When the Christmas Lights Aren't Bright Enough -- Part Six

Dec 03, 2007 14:00


Title: When the Christmas Lights Aren’t Bright Enough

Fandom: Gravitation

Pairings: Eiri x Shuichi, Hiro x Ayaka, Riku x OC, Yuji x Suguru

Rating: Ranging between PG-13 and R
Disclaimer: Gravitation and its characters do not belong to me.

PART SIX-

Yuji had no idea where he was. He tried to play it cool for a while, but he was beginning to feel a twinge of nervousness somewhere in his chest and he thought he might even be starting to sweat.

“There’s another armadillo,” Suguru dryly pointed out. He shot Yuji a sidelong glance. “You’re sure we aren’t lost?”

Yuji laughed a little too loudly to be sincere.

“Don’t be silly, my love! We’re fine, just fine! I know exactly where we are!”

Suguru watched him for several minutes until he noticed the way his too-big grin twitched. Groaning, the pianist slumped down in his seat and ran his open palm over his face.

“We’re lost.”

-

Hiro hadn’t been to a bar in years. He’d forgotten how strong the smell of hard liquor was and how dizzying a smoky atmosphere could feel.

“Get comfortable,” Eiri said, gesturing to an empty stool beside him, “if you’re set on sticking with me, that is. I’ll be here a while.”

Hiro obliged, shaking his head dismissively at the barkeep as he drew near. He wanted to keep his wits about him. He didn’t entirely trust the novelist to not do anything foolish.
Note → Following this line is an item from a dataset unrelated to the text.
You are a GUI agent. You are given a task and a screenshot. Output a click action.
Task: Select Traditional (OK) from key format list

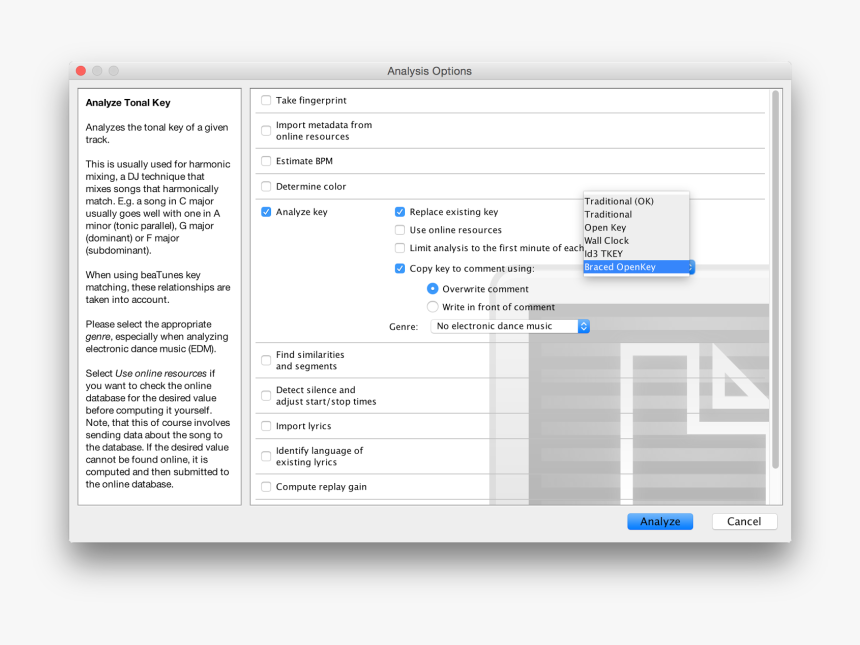coord(619,201)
“So, Doc,” Eiri eyed Hiro disinterestedly over his glass, “you think I need chaperoning?”

“Why, do you disagree?” Hiro teased good-naturedly.

Eiri chuckled-the signal of a truce of sorts, Hiro had come to learn-and returned to his drink. The clink of ice against glass was partially drowned out by the beginning chords of some country-western song. Hiro rested his crossed arms on the surface of the bar and listened to the strumming of the guitar strings, eyes closed. After three songs and a couple of refills, Eiri spoke again.

“There’s a woman checking us out over there.”

Hiro glanced down the bar and saw her. She looked to be in her early thirties with freckles dotting along the skin of her collarbone and upper chest. Her eyes were smiling and the curve of her lips inviting. The fingers of her left hand were bare.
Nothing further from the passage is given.